While William Shakespeare’s bright-dark comedy Much Ado About Nothing, also at the National, ostensibly concerns a group of soldiers back home from the battlefield, it’s really about the battle of the sexes. In Beatrice (Zoe Wanamaker) and Benedick (Simon Russell Beale), it’s a war of wits, and in younger lovers Hero (Susannah Fielding) and Claudio (Daniel Hawksford), it becomes a sexual melee. That’s because the assault made on virginal Hero’s reputation by scheming Don John (Andrew Woodall) amounts to a paradoxically monstrous ado. Here, director Nicholas Hytner helms a light-drenched (by Mark Henderson) farrago, wherein delicious ideas flow. For example, he’s had designer Vicki Mortimer place a small square pool on the revolving set, and he uses it to hilarious effect during the scenes where Benedick and Beatrice are manipulated to overhear friends discuss how enamored the one is of the other. The sequences are brilliantly played by the always brilliant Russell Beale and Wanamaker.

The acting is also top-notch in Alan Strachan’s hyperkinetic revival of Absurd Person Singular, Alan Ayckbourn’s disturbing comedy about marriage and shifting social standing, at the Garrick. In this three-act comedy, a lower-class couple on the rise (the always hysterically funny Jane Horrocks and tightly-wound David Bamber) eventually overtake a busy architect and his suicidal wife (John Gordon Sinclair and Lia Williams) as well as their banker (bumbling David Horovitch) and his dipsomaniac spouse (Jenny Seagrove, nicely deteriorating scene to scene). Though nothing more than hectic activity unfolds in the kitchens where the pairs meet on three successive Christmas Eves, Ayckbourn reveals plenty about the flimsy bond marriage can be.

A stronger but much briefer marriage ripens into genuine love in the return of William Nicholson’s Shadowlands, at the Novello, which is about philosopher-novelist C. S. Lewis (Charles Dance) and his late-in-life romance with plain-talking American Joy Gresham (Janie Dee). True, Nicholson might have rethought how to handle with more dramatic persuasion the terminal cancer Gresham develops when she and Lewis are only just beginning their romance, since the audience spends much time waiting for the worst to happen. Still, under Michael Barker-Caven’s extremely sensitive direction, Dance and Dee, Richard Durden as Lewis’ understanding brother, and John Standing as a cynical don, fill the longueurs with fine performing.

Michael Ball in Hairspray
(© Catherine Ashmore)
Michael Ball in Hairspray
(© Catherine Ashmore)

The primary reason to see The Sea, at the Haymarket, is Eileen Atkins, who belongs in the Guinness Book of Records for racking up an unbroken string of superlative performances.
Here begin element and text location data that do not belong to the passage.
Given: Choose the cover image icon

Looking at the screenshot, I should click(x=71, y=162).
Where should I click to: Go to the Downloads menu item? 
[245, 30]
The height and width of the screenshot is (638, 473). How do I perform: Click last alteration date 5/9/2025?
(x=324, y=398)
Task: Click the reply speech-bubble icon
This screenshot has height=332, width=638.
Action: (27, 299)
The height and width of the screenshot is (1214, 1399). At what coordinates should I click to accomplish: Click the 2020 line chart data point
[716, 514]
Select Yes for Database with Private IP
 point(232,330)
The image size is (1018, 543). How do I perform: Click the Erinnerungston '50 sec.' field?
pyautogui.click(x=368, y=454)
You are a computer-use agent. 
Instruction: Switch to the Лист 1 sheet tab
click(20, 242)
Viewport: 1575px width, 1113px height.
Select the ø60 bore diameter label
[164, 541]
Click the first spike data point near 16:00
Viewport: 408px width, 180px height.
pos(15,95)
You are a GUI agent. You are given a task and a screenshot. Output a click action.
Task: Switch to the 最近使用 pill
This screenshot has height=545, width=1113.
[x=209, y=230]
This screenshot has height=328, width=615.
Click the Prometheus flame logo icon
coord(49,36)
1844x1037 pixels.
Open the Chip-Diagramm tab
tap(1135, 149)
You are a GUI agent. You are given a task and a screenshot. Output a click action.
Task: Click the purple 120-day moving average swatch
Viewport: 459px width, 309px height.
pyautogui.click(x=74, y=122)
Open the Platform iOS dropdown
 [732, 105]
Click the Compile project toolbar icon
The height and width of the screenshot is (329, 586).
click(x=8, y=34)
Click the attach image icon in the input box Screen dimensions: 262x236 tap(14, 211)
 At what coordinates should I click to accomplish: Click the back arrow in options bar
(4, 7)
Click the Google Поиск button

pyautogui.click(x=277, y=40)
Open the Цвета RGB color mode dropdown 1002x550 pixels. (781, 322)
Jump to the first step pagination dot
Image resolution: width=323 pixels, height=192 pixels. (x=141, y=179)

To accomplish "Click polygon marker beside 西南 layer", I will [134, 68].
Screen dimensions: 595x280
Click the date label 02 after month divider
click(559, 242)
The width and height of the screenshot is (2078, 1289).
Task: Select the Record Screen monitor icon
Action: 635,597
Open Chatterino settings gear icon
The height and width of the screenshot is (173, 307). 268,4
In Edward Bond’s dodgy comedy about a backwater English town where the drowning of a young man sets off a series of comically tragic events, Atkins is once again superb as Louise Rafi, the burg’s dismissive grand dame, while David Haig, also a stellar presence, is Hatch, the proprietor of a notions shop and a man suddenly convinced the recent death has brought aliens to town. The production — directed as well as could be expected by Jonathan Kent — is an odd choice for Bond’s first West End bow, since the play gives the class system a poke in the eye, but not as effectively as many British plays have done.

Finally, amidst a season of dramas, there’s musical delight emanating from the Shaftesbury, where director Jack O’Brien and choreographer Jerry Mitchell have duplicated the hot hit they first achieved on Broadway with Hairspray, which just took home two Critics’ Choice Awards. The 1960s-set storyline concerns Tracy Turnblad (Leanne Jones, whose smile is as wide as her swiveling hips) — the chubby child of overweight housewife mom Edna (the gruff but loving Michael Ball) and tchotchke-store-owner dad Wilbur (the jolly Mel Smith) — who struggles to become the new favorite on a local dance show and find true love with resident hunk Link Larkin (Ben James-Ellis). While the musical is undeniably breezy and good-natured, it shouldn’t be forgotten that what Tracy fights are late skirmishes in the Civil Rights War. So be assured that the roar of audience approval greeting the cast after the Marc Shaiman-Scott Wittman “You Can’t Stop the Beat” finale isn’t only for the professionally slick show just witnessed; it’s as vociferously in recognition of what Hairspray says about embattled race relations.